Discovery and optimization of (thio)urea inhibitors of ABHD12. (a) Chemical structures of an optimized ABHD12 inhibitor DO264 and an inactive control compound (S)-DO271. (b) In vitro potency and selectivity of (thio)urea ABHD12 inhibitors and the control compound (S)-DO271 (0.1 or 2 μM, 30 min pre-incubation 37 oC) measured in mouse brain membrane proteome (1 mg/mL) by gel-based competitive ABPP using the FP-Rh probe (1 μM, 45 min, 37 °C). The result is a representative of two independent experiments. (c, d) Concentration-dependent inhibition of lyso-PS hydrolysis activity of mouse brain (c) or THP-1 (d) membrane proteome (0.4 mg/mL) by DO264 as determined using 17:1 lyso-PS as a substrate.

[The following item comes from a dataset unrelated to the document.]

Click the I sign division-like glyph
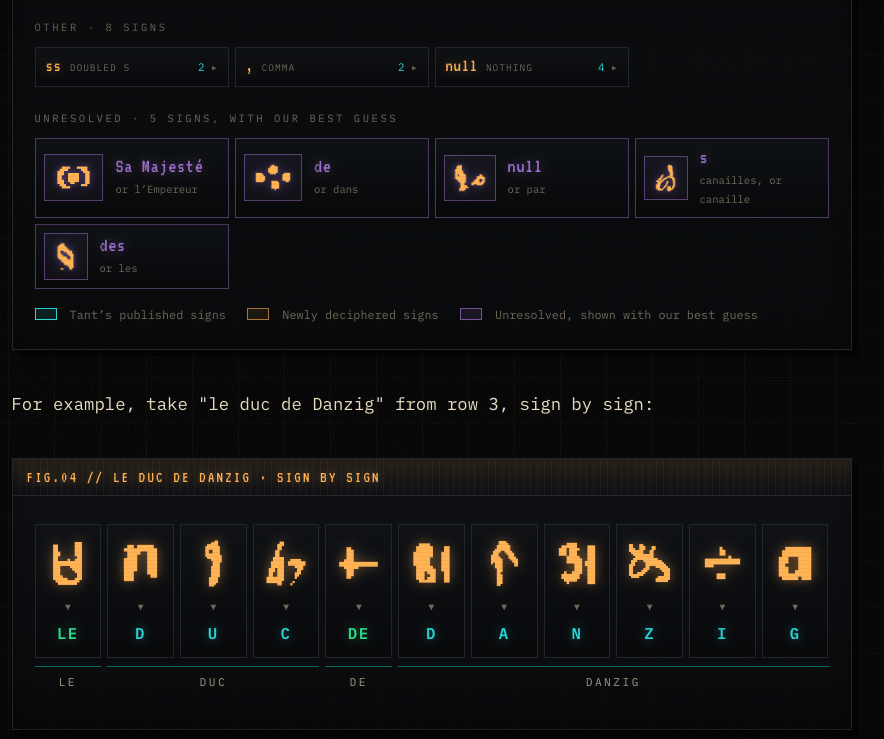 [x=722, y=566]
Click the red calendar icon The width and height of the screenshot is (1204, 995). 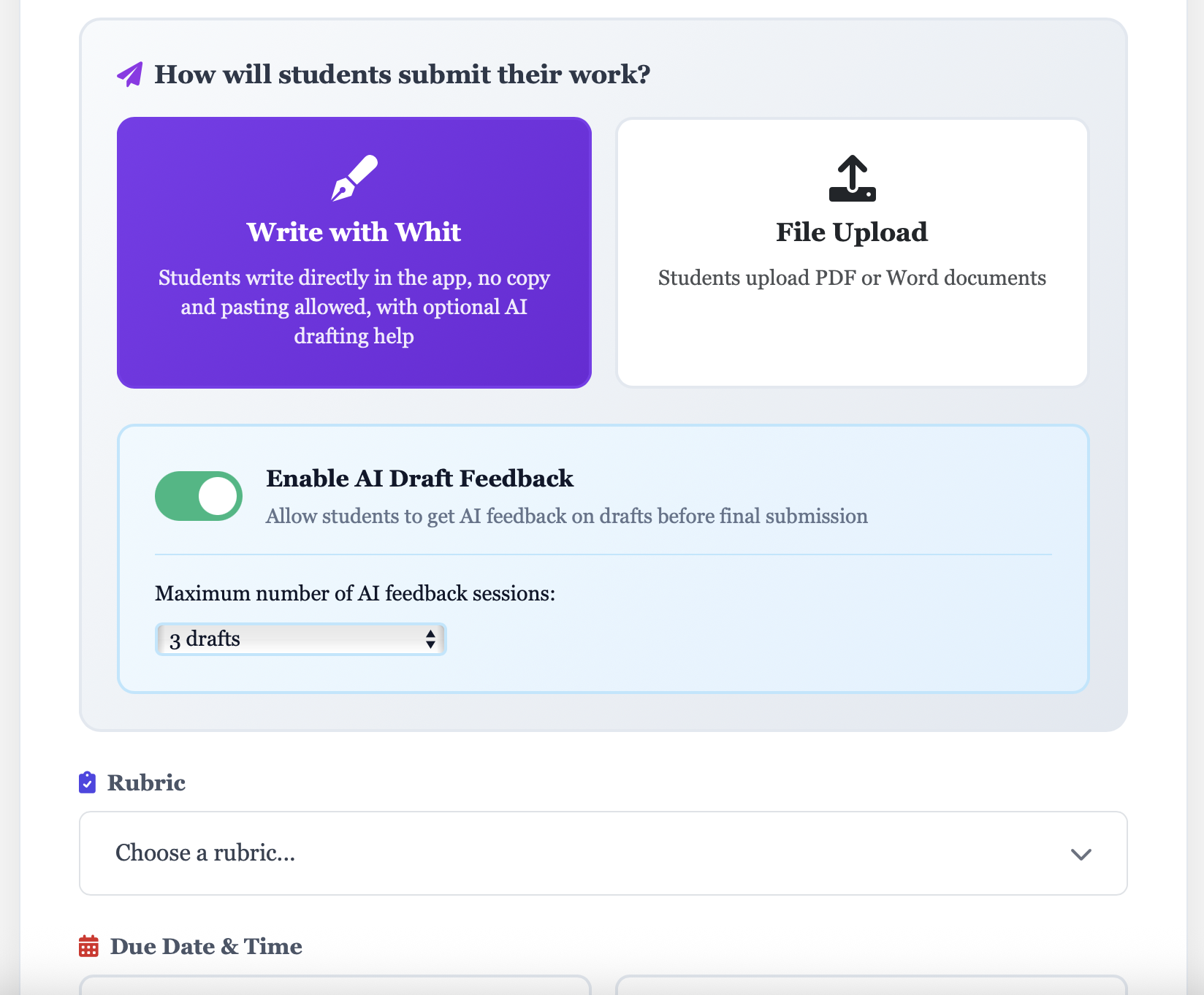pos(88,946)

Data were normalized to ABHD12(−/−) brain and JJH350 (10 μM)-treated THP1 membrane proteomes, respectively, to designate the ABHD12-dependent component of lyso-PS hydrolysis in these proteomes (see Supplementary Fig. 9) and represent average values ± SD. n = 4 and 3 independent experiments for c and d, respectively.